→ Exercise aim: Find the word "Facebook" in the records below. List each line containing it.

→ Extracted data:
== == ==

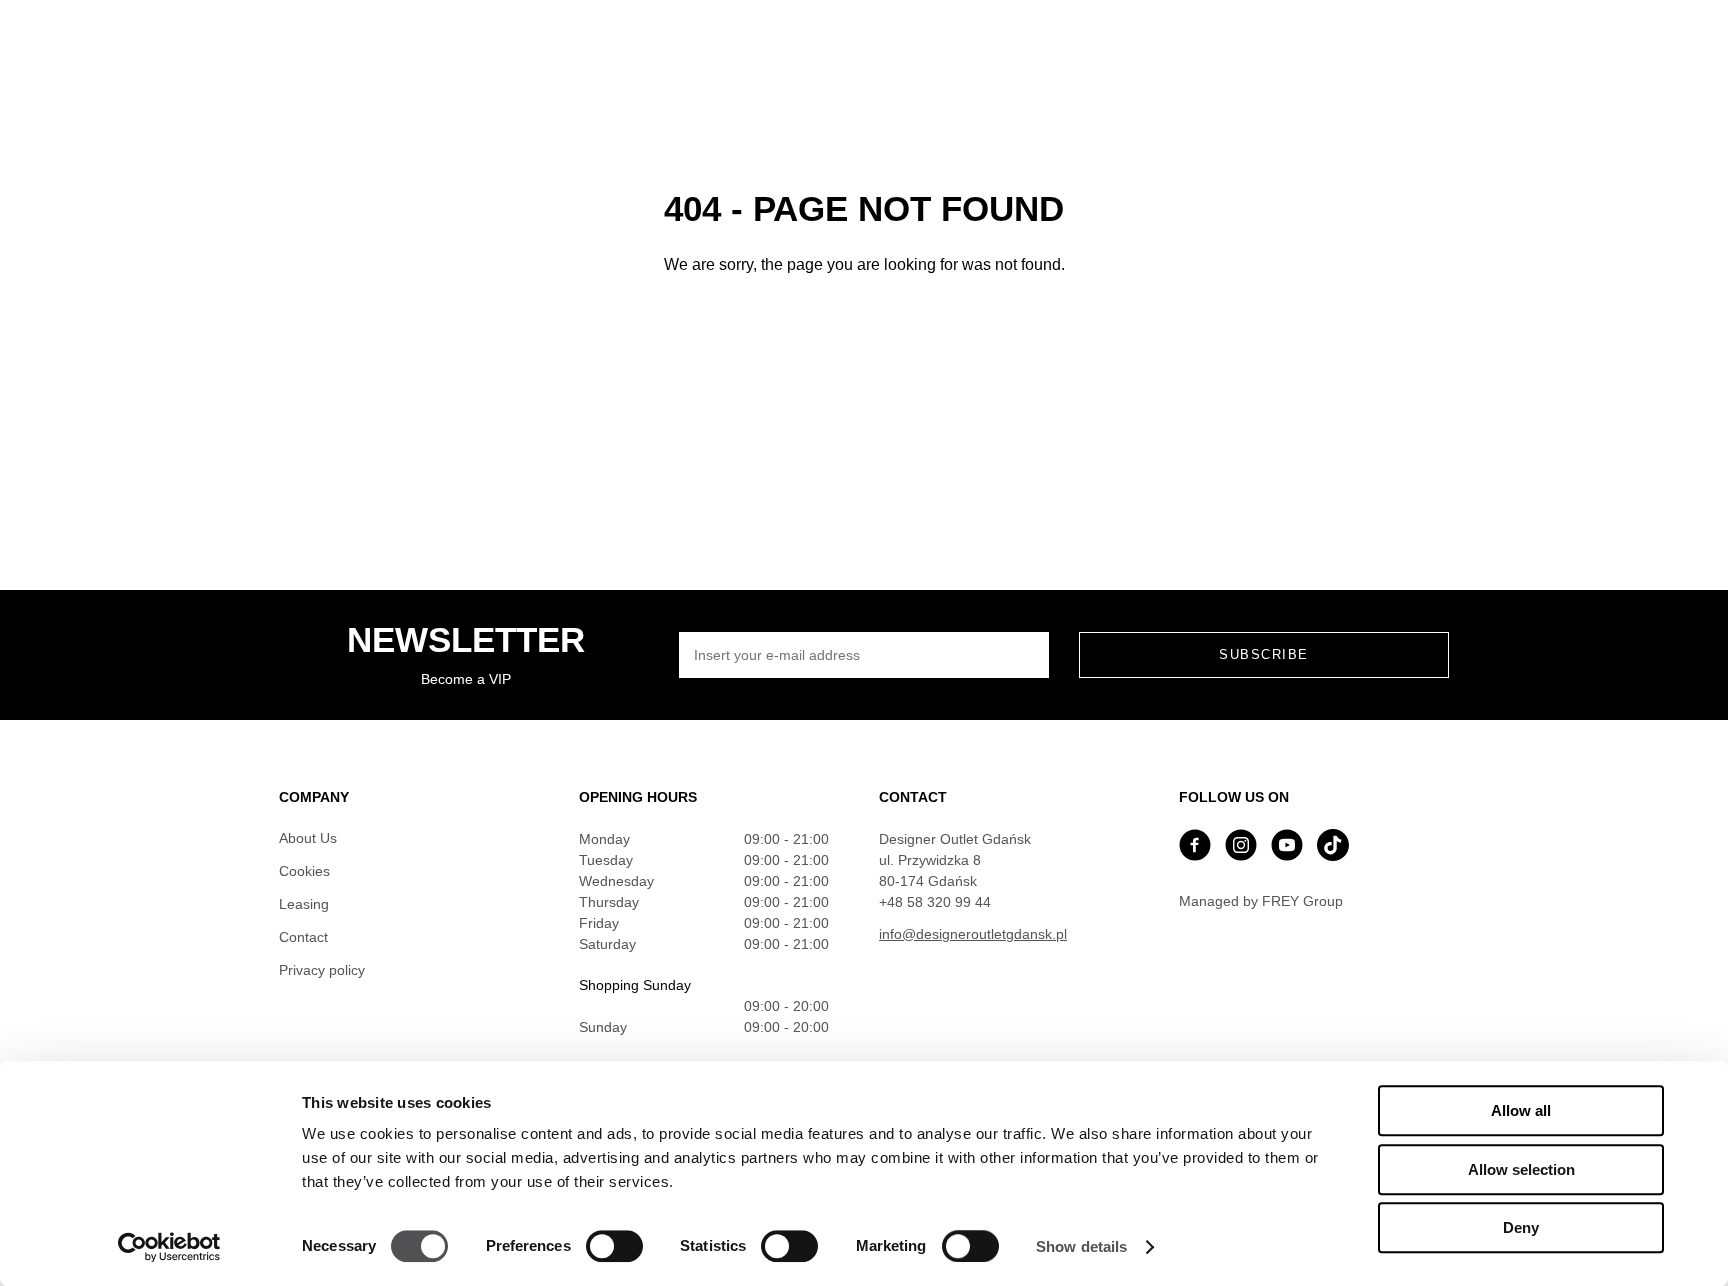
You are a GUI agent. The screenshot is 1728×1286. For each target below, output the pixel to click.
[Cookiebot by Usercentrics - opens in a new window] (169, 1247)
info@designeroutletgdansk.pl (973, 934)
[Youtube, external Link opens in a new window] (1287, 847)
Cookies (304, 871)
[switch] (614, 1246)
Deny (1521, 1227)
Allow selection (1521, 1169)
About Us (308, 838)
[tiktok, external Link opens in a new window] (1333, 847)
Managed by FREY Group (1261, 901)
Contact (303, 937)
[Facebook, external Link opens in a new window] (1195, 847)
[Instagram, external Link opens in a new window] (1241, 847)
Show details (1081, 1246)
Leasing (304, 904)
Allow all (1521, 1110)
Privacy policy (322, 970)
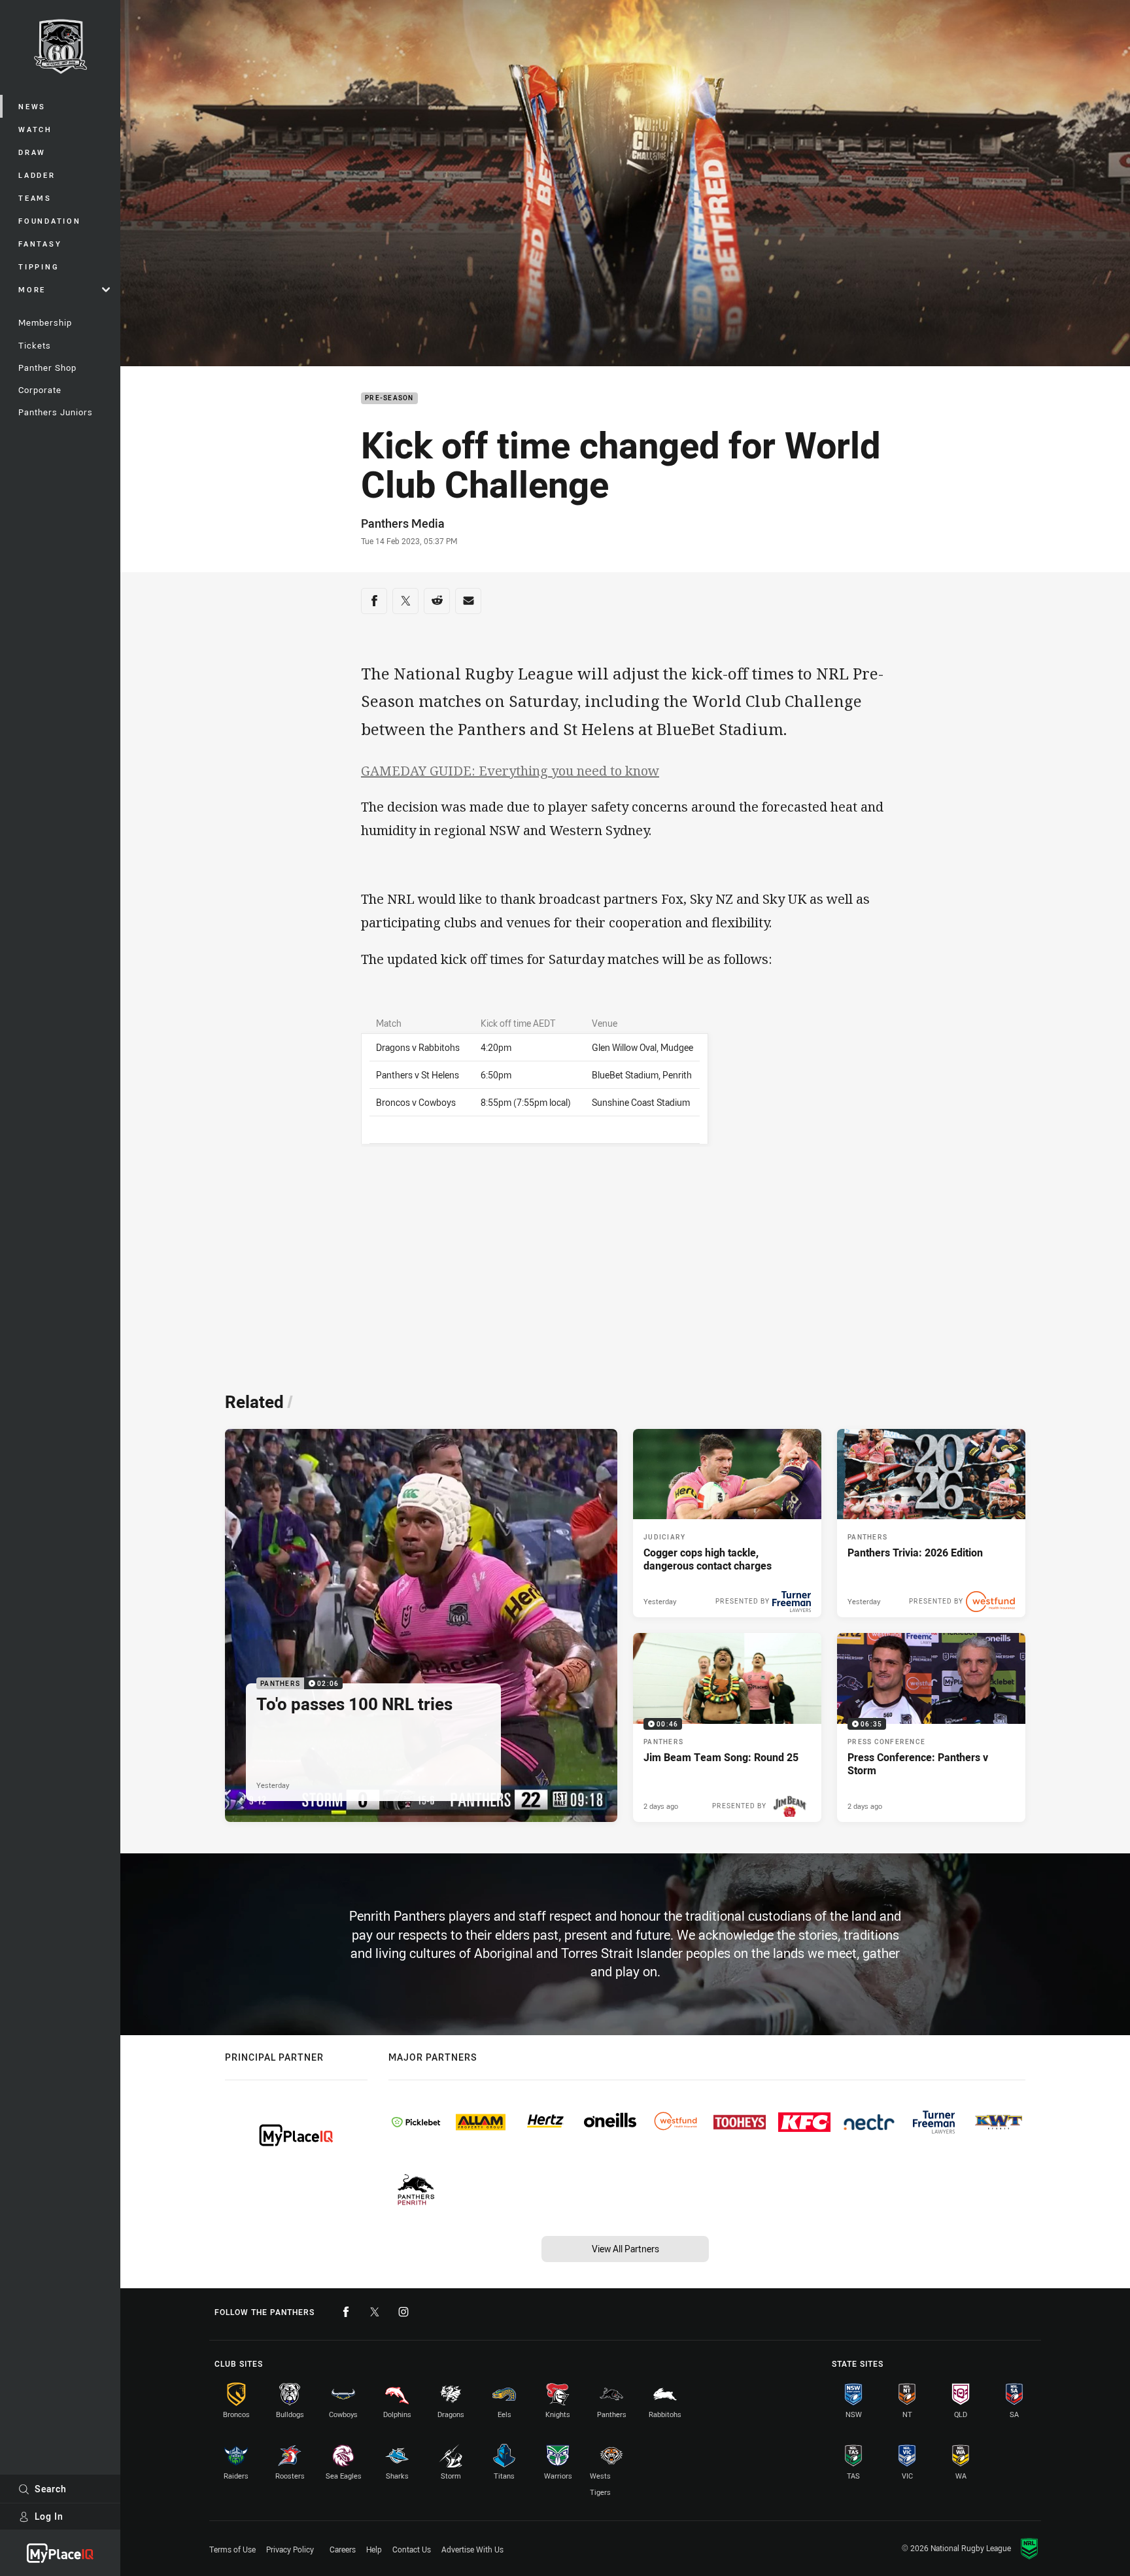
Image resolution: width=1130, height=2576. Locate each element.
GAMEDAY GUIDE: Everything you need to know (510, 771)
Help (374, 2549)
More (32, 289)
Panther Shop (47, 367)
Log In (49, 2516)
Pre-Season (389, 398)
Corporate (39, 390)
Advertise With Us (472, 2549)
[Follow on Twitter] (374, 2312)
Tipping (38, 266)
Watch (35, 129)
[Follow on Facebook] (346, 2312)
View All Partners (625, 2248)
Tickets (34, 345)
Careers (343, 2549)
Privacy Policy (290, 2549)
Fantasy (39, 244)
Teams (35, 198)
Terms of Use (232, 2549)
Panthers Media (403, 523)
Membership (45, 322)
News (32, 106)
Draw (32, 152)
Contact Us (411, 2549)
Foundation (49, 221)
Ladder (37, 175)
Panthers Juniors (55, 412)
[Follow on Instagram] (403, 2312)
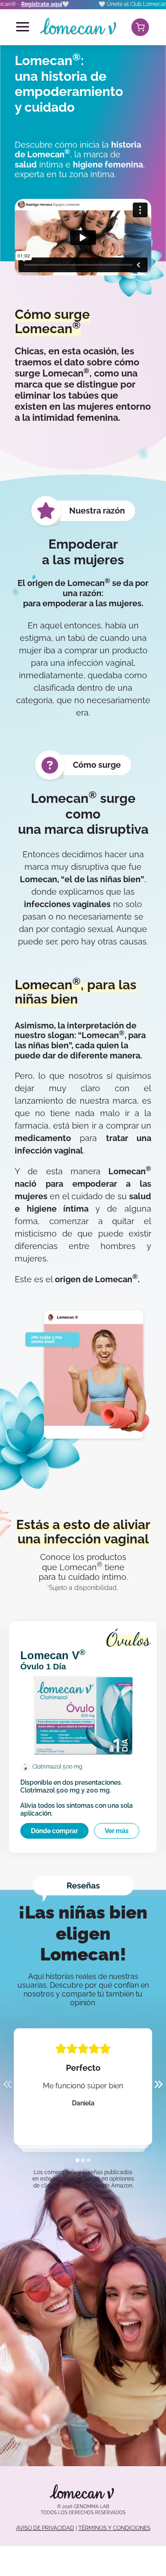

== == ==

→ Solution to this problem:
[Facebook, external Link opens in a new window] (1195, 847)
[Follow on Facebook] (346, 2312)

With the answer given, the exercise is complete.